Document passage:
Let's see the modified dataframe and the new added values.

In [None]:
train_df.head()

I need a list of the column names, which are candidates for category variables and which are no candidates, also called continous variables. The Fastai library offers the function 'cont_cat_split' to do this for us. 

In [None]:
cont_vars, cat_vars = cont_cat_split(train_df, dep_var= dep_var,  max_card=12)
cat_vars, cont_vars

In [None]:
len(cat_vars), len(cont_vars)

The next step is to create a data loader. The Fastai library offers a powerful helper called 'TabularPandas'. It needs the data frame, list of the category and continous variables, the depened variable and a splitter. The splitter divides the data set into two parts: one for the training and one for the validation and for internal optimization step in each epoch. The batch size is set to 64.


In [None]:
procs=[Categorify, FillMissing, Normalize]
to_train = TabularPandas(train_df, 
                         procs=procs, 
                         cat_names=cat_vars, 
                         cont_names=cont_vars, 
                         splits=splits, 
                         device=device,
                         y_names=dep_var,
                         y_block=RegressionBlock())

Exercise task 1:
In the fastai notebook excerpt, what does the splitter passed to TabularPandas do with the data set? Answer in one to three sentences.
Exercise task 2:
What batch size does the fastai notebook excerpt set?
Exercise task 3:
Continue the fastai notebook excerpt from its last line.

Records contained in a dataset
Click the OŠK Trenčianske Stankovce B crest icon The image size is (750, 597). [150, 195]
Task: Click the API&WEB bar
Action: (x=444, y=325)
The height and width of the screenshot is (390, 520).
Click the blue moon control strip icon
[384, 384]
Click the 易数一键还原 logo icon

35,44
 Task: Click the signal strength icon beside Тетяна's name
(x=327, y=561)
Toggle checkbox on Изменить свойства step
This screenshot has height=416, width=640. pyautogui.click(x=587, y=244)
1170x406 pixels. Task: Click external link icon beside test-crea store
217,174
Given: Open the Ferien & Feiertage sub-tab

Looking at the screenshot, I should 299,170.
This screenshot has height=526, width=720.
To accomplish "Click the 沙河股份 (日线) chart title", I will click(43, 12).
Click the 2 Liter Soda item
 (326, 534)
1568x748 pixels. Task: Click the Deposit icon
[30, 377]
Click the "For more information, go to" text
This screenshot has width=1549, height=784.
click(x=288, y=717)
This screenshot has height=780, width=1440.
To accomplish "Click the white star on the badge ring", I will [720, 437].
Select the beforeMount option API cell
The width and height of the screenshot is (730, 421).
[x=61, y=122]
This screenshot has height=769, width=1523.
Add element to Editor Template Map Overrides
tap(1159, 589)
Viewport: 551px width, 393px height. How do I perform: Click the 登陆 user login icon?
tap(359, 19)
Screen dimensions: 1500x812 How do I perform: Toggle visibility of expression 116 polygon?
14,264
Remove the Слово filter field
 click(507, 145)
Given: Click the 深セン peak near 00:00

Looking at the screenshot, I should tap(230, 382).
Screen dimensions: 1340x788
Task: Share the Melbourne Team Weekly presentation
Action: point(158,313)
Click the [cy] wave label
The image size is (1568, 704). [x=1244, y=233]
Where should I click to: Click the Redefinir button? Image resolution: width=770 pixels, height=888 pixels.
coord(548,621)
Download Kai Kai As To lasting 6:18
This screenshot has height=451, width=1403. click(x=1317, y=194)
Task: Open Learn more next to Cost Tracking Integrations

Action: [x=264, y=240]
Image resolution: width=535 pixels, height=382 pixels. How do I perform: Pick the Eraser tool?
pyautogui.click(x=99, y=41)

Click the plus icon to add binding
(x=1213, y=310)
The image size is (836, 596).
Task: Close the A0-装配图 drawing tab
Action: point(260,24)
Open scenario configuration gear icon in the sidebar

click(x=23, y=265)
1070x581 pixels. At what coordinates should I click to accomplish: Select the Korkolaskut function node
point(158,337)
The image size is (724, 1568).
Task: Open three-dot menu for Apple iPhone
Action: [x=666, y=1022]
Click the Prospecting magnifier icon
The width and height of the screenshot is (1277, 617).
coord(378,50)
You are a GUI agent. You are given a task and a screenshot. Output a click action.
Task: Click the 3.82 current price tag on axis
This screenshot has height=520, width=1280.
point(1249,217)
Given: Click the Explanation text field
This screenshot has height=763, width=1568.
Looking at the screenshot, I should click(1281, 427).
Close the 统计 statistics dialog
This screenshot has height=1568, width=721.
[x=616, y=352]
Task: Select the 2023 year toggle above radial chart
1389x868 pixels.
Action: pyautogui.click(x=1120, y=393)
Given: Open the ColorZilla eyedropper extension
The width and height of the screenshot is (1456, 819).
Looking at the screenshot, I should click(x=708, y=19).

Task response 1:
The splitter divides the data set into two parts. One part is used for training. The other is used for validation and for the internal optimization step in each epoch.

Task response 2:
The batch size is set to 64.

Task response 3:
In [None]:
dls = to_train.dataloaders(bs=128)
len(dls.train),len(dls.valid), type(dls.train), dls.train.device

We must define the SMAPE function based on Wikipedia. The function isn't part of pytorch or fastai currently.

In [None]:
def smape(y_pred, target):
    return torch.mean(2*torch.abs(y_pred - target)/(torch.abs(target) + torch.abs(y_pred)))

In [None]:
class MyLoss(nn.Module):
    def __init__(self, diff_weight=0.5):
        super().__init__()
        self.diff_weight = diff_weight
        
    def forward(self,y_pred, target):
        num_loss =  (1-self.diff_weight) * smape(y_pred[:,0], target[:,0])
        diff_loss = self.diff_weight * smape(y_pred[:,1], target[:,1])
        return num_loss + diff_loss    

At least i create a learner pasing the dataloader into it. The default settings are two hidden layers with 200 and 100 elements. But i use more hidden layers to increase the number of trainable parameters, as you can see in the reported summary. Increasing the number of parameters in the neural network will improve the accuarcy and score, hopefully.

In [None]:
my_config = tabular_config(ps=.15, embed_p=0.15, use_bn=True, y_range=dep_value_range)

learn = tabular_learner(dls, 
                        n_out = dls.c,
                        config = my_config,
                        layers = [64,256,1024,1024,256,64,16],
                        metrics = [smape, exp_rmspe]) 
                       
learn.summary()

In [None]:
learn.lr_find()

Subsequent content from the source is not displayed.